Figure 2.

CX-5461 inhibits initiation but not recruitment of RPI–Rrn3. (A) Graphical representation of qPCR amplicons within the mouse rDNA repeat unit. (B, C) ChIP-qPCR analysis, respectively, of RPI and Rrn3 interactions across the rDNA unit of NIH3T3 cells after 15 min exposure to either 2 or 10 μM CX-5461 or mock treated by the addition of vehicle (NaH₂PO₄).

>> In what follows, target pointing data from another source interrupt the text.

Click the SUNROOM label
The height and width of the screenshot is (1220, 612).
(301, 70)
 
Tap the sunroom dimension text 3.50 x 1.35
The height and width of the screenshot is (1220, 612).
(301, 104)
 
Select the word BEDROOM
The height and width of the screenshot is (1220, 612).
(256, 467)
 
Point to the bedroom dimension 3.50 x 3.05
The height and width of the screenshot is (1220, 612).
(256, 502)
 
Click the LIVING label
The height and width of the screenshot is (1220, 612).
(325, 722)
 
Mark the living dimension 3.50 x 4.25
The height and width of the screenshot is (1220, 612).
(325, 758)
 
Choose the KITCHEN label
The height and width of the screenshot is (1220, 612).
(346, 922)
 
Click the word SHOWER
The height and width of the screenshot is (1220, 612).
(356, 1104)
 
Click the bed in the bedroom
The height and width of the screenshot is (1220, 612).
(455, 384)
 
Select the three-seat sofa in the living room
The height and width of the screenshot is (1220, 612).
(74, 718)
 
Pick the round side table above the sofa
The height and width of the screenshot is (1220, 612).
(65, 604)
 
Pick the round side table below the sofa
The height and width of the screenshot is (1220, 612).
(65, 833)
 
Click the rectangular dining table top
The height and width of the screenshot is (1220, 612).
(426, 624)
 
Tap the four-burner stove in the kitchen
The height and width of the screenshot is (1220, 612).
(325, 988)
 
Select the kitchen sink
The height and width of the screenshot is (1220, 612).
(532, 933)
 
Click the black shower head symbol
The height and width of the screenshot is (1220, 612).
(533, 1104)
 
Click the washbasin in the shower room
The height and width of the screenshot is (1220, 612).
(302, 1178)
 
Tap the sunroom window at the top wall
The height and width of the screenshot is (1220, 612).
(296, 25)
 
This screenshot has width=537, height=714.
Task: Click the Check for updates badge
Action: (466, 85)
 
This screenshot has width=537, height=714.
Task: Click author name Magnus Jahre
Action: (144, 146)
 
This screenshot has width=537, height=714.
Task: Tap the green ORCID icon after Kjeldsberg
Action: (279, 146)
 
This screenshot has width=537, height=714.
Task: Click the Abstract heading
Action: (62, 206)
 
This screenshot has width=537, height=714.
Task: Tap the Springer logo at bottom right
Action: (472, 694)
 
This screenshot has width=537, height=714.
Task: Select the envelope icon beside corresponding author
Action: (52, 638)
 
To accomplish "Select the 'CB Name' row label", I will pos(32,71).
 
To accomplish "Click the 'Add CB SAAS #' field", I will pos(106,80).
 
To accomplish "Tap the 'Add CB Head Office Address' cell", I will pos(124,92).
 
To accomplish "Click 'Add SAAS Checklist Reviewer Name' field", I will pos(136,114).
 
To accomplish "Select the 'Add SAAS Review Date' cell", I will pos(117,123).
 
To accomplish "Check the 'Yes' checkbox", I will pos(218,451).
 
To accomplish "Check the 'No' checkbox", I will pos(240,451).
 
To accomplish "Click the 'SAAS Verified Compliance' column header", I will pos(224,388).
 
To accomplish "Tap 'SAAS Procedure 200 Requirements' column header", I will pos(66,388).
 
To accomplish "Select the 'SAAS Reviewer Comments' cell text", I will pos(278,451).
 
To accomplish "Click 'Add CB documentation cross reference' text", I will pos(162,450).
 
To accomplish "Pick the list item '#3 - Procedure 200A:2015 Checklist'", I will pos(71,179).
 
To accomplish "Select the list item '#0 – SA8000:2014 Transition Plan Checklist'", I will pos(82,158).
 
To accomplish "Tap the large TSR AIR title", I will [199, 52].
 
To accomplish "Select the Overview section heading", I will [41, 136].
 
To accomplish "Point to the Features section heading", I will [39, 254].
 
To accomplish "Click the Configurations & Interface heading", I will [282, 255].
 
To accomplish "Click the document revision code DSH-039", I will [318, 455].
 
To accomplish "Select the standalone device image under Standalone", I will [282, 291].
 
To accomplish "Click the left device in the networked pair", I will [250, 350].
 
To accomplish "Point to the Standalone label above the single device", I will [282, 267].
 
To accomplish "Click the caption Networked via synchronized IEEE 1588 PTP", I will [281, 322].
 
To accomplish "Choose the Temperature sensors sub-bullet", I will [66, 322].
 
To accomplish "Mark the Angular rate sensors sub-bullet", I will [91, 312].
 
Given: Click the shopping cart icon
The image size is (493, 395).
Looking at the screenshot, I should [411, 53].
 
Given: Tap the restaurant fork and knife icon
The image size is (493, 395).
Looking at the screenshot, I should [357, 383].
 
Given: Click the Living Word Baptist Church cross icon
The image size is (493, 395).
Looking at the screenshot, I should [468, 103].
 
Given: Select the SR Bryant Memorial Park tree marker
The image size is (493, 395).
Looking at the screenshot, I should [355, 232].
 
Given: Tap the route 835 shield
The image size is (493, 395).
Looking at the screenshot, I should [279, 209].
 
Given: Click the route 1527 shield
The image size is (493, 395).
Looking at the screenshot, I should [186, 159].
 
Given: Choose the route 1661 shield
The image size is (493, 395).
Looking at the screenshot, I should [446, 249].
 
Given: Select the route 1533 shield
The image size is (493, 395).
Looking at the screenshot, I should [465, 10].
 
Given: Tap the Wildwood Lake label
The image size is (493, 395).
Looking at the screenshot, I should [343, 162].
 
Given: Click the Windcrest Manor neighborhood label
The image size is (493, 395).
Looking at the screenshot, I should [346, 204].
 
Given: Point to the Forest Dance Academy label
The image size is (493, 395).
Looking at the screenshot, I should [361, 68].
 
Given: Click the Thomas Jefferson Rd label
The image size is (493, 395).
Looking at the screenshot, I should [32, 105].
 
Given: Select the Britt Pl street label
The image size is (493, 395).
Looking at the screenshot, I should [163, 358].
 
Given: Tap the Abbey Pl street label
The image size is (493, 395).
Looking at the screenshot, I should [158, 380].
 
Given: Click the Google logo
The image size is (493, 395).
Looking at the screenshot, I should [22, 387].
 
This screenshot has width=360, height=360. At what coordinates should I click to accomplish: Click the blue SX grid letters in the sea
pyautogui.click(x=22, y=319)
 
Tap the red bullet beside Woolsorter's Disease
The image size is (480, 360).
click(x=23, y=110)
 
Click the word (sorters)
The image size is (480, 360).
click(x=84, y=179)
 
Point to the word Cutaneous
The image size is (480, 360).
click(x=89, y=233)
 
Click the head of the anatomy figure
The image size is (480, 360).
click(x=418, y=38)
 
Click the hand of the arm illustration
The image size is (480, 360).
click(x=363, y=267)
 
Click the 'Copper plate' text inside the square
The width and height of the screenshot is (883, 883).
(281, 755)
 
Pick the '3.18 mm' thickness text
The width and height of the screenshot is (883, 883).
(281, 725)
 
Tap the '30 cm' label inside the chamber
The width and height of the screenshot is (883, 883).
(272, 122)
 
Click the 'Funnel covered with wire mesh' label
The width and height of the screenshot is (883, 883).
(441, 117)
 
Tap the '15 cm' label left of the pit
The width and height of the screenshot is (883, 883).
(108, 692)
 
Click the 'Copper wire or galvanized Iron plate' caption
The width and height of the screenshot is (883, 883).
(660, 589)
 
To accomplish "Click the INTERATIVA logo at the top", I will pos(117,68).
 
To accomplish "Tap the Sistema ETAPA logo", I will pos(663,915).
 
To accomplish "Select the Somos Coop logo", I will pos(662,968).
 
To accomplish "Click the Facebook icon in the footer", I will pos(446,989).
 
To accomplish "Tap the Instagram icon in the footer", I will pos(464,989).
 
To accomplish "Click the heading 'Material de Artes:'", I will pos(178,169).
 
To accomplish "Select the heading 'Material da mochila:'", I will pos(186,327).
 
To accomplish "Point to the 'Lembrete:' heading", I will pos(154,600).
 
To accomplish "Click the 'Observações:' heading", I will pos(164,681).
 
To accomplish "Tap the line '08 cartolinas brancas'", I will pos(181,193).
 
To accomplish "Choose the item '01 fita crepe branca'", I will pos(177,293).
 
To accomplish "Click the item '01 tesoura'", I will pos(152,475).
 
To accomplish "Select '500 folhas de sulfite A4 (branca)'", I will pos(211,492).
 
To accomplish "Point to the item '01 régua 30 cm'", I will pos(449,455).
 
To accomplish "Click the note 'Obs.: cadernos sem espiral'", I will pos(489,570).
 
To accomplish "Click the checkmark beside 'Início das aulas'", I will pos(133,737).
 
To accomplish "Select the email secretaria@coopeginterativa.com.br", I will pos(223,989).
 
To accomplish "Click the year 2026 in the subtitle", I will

Standard errors were <0.1 and <0.03 for RPI and Rrn3, respectively, and so have been omitted. (D) DChIP-seq profiles of RPI and Rrn3 interactions across the NIH3T3 rDNA unit after treatment with 10 μM CX-5461, 40 nM ActD or mock treatment for 15 min. The lower panel shows an enlargement of the region boxed in the upper panel. The key elements of the rDNA repeat are indicated graphically below both panels. The scale of ChIP enrichment in (D) is indicated at the upper right of each lane. In (A) to (D), SpPr refers to the Spacer promoter [yellow in (D)]; Tsp, Spacer promoter adjacent terminator [red in (D)]; T₀, 47S promoter proximal terminator; 47SPr, 47S pre-rRNA promoter; 47S 5′, amplicon covering 5′ base pairs 159–320 of the 47S pre-rRNA coding region; ETS, external transcribed sequence; 18S, 5.8S and 28S indicate structural rRNA coding regions; T_1–10, 47S termination elements; and T_1–3, the qPCR amplicon for this region.